WHAT IS BEING ASKED :: From the records below, print exactly the lines starting at the one containing "Task: Click the bus icon next to 간선" and ending at the one containing "Click the address", ends included, and nothing else.

-------- RECORD EXCERPTS

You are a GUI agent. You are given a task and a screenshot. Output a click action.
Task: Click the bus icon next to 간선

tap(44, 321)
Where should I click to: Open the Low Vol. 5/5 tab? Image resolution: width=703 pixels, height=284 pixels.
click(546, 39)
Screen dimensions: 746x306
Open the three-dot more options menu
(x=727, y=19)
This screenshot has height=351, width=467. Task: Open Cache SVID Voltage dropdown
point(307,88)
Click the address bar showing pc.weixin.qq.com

----------------
-------- RECORD EXCERPTS

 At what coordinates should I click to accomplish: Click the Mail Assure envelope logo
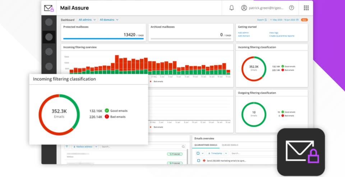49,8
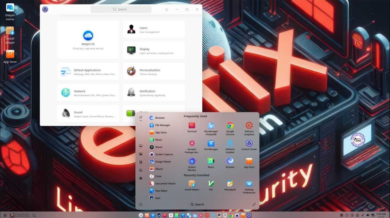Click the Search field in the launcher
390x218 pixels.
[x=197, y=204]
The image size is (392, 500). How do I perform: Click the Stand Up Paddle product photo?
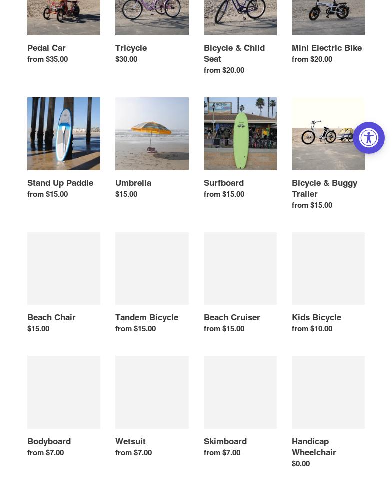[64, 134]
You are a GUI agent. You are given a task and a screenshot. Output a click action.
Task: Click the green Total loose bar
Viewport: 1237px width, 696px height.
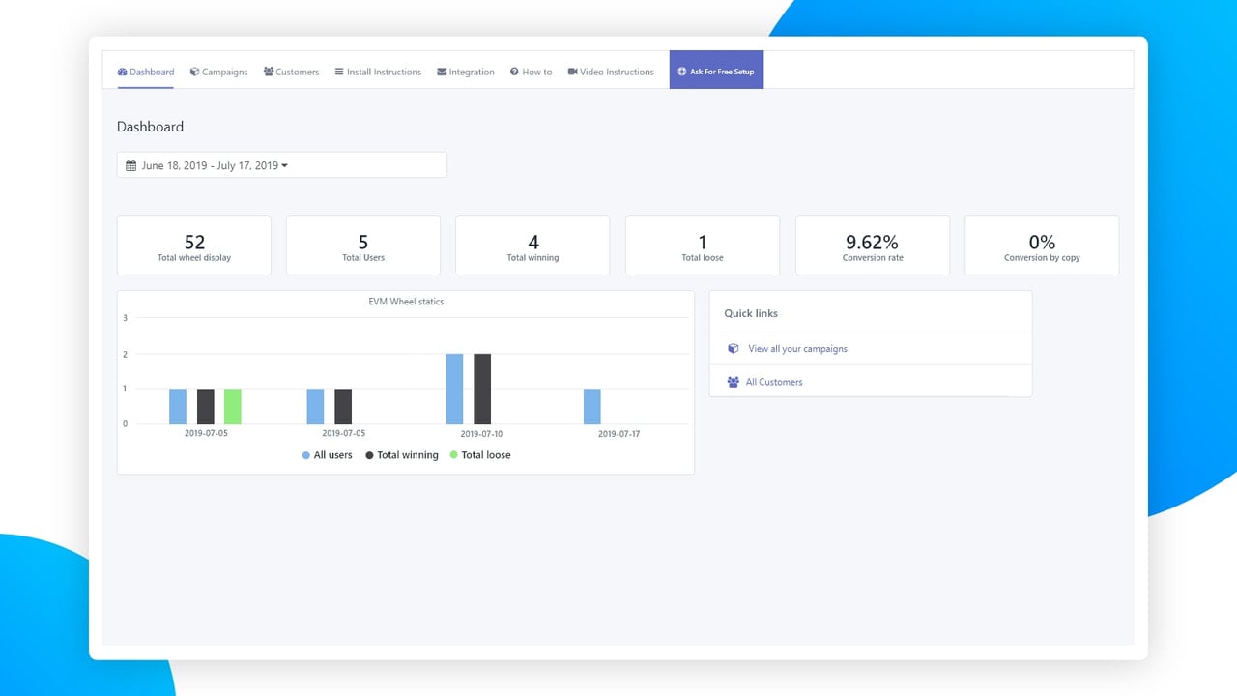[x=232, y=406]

----------------

OUTPUT OF THE EXERCISE ::
Task: Click the bus icon next to 간선

tap(44, 321)
Where should I click to: Open the Low Vol. 5/5 tab? Image resolution: width=703 pixels, height=284 pixels.
click(546, 39)
Screen dimensions: 746x306
Open the three-dot more options menu
(x=727, y=19)
This screenshot has height=351, width=467. Task: Open Cache SVID Voltage dropdown
point(307,88)
Click the address bar showing pc.weixin.qq.com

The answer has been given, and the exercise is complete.